Garry C. King*, Zhijian Xi+ and Malgorzata J. Michnicka+
*School of Biochemistry and Molecular Genetics, The University of New South Wales, Sydney 2052 Australia, and +Department of Biochemistry and Cell Biology, Rice University, Houston TX 77005 USA.
The TAR RNA element plays a central role in the control of HIV-1 transcription. This structure nominally consists of a stem-tribulge-stem-hexaloop motif which interacts with the HIV-1 Tat protein and a number of cellular factors. The major question of interest is the extent to which the local conformation and dynamics of the RNA determine its protein recognition functions.
A medium resolution 1H-NMR structure of [[Delta]]TAR, a 29mer fragment derived from the full-length RNA, suggested that the bulge and loop regions may have relatively well-defined conformations. However, detailed structures would prove very difficult to obtain due to the relatively small number of experimental constraints available in these regions. Given this systemic limitation, less direct structural probes such as dynamics measurements and site-directed mutagenesis were employed to obtain a better description of TAR conformational behaviour.

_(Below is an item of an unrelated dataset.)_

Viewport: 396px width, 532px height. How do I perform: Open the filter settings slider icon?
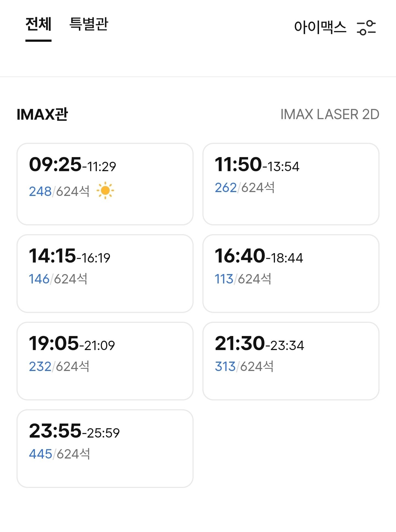366,28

Uniform isotope labelling and 2D 13C-1H NMR methods were used to examine the local atomic dynamics of [[Delta]]TAR. The influence of carbon-carbon coupling in ribose spin systems was minimised by the use of constant-time variants of known pulse sequences. Observed T1, T2 and NOE values were found to vary significantly, covering the ranges 356-531 ms, 21-77 ms, and 0.00-0.62 respectively. Order parameter analyses using three variants of the Lipari-Szabo formalism yielded S2 order parameters covering the range between 0.4 and 1.0, indicating a distribution of residue mobilities in a folded RNA similar to that observed for proteins. No evidence for the rapid sugar repuckering events predicted by molecular dynamics simulations was obtained. Loop residues C30 and A35 exhibited the lowest order parameters, and are least important for binding of TAR by cognate proteins, suggesting that residue entropy may play a more significant role in RNA recognition than previously appreciated.
1H-NMR analysis of a 17mer derived from the naturally-occurring TAR mutant HIVRF was also performed. These results, consistent with the dynamics measurements, suggest that the TAR loop does adopt a compact, relatively rigid structure.